All pubs within the city centre and beyond.
A history of Manchester's hundreds of lost pubs.

Wednesday 17 April 2013

Miners Arms, Chapel Street

Miners Arms, Chapel Street, Hanky Park. (c) Sue Richardson, North Manchester CAMRA [1].

The Miners Arms beerhouse was on the corner of Heath Street and Chapel Street, first licensed in 1853, passing to Yates' Castle Brewery, Ardwick, by the start of the next century.  In 1914 the landlord was found guilty of selling ale to an under-14-year-old, who turned out to be just 9 years old!  A few years later and the landlady (previous landlord's daughter) was found guilty of serving the "long pull" (i.e. oversized measures).  The Miners Arms lasted until 1963 - another one that fell on Black Sunday (28/4/63; read more about it here thanks to Sue Richardson, wife of the late, great Neil) - after the compulsory purchase order, Ellor Street No.3, of 1959.

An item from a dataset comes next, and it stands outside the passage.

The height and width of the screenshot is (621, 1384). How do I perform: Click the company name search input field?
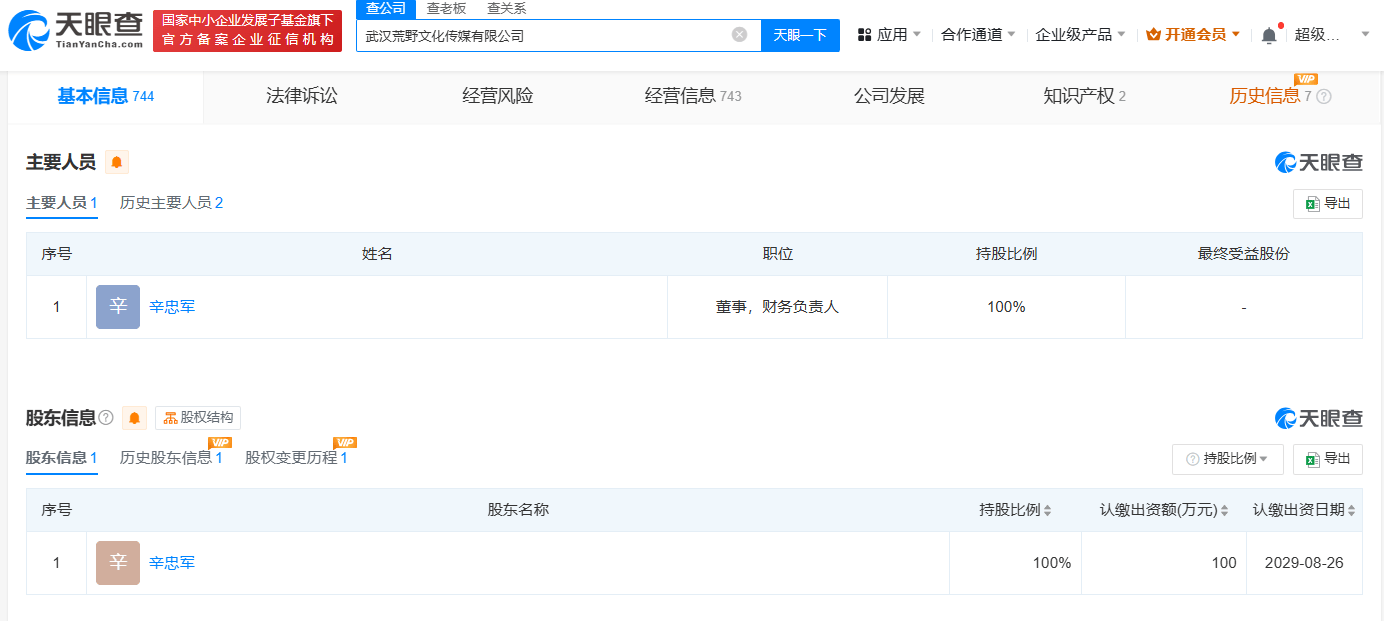click(550, 35)
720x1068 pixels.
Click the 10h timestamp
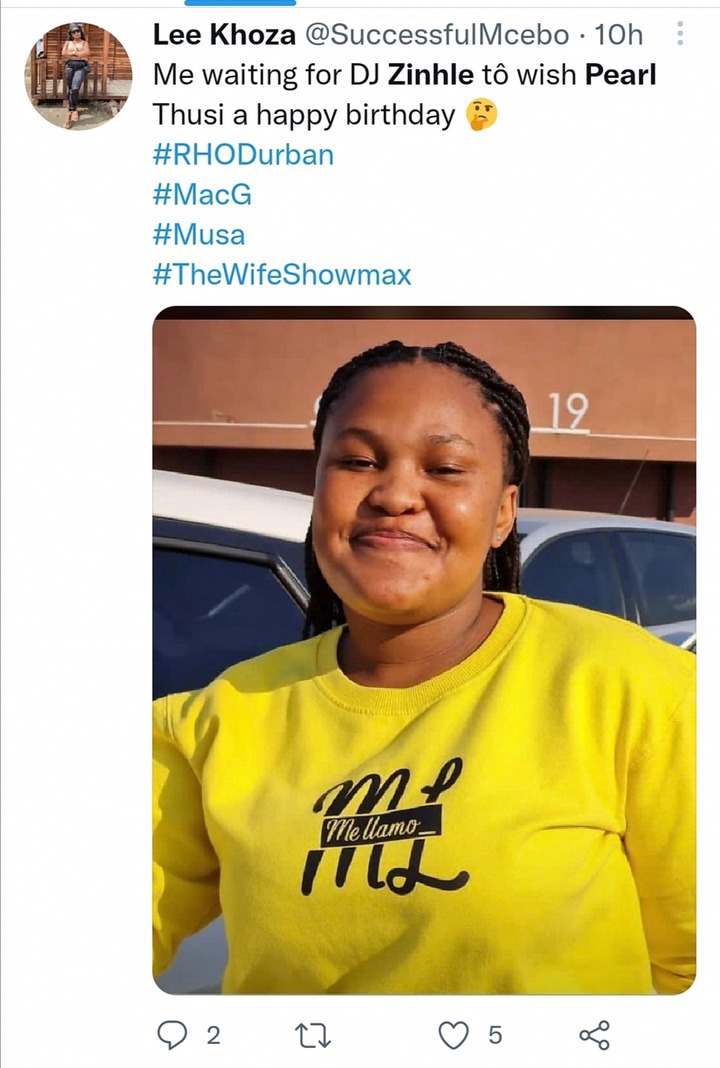click(619, 35)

Miners Arms, Chapel Street, Hanky Park. (c) Neil Richardson [2].

The landlady of the Miners was quoted in the Salford City Reporter a few days before it closed for good: "I'm lucky if I can fill a table on weekdays, but they're very loyal on Saturday nights; some of them come a fivepenny bus ride to drink here again [2]."  She was talking about her old Hanky Park locals, who, by this time, had been displaced to areas like Lower Kersal and Little Hulton.  Of course, Chapel Street has long gone, and the street layout of Hanky Park was wiped away for the new Pendleton; the former location of the Miners Arms was roughly where the modern day Whitebeam Close and Broadwalk intersect.  This shot of that area typifies the terrible job Salford Council did of redevelopment:


Former location of Miners Arms, former Chapel Street. (c) Google 2013. View Larger Map.

2. Salford Pubs Part Three: including Cross Lane, Broad Street, Hanky Park, the Height, Brindleheath, Charlestown and Weaste, Neil Richardson (2003).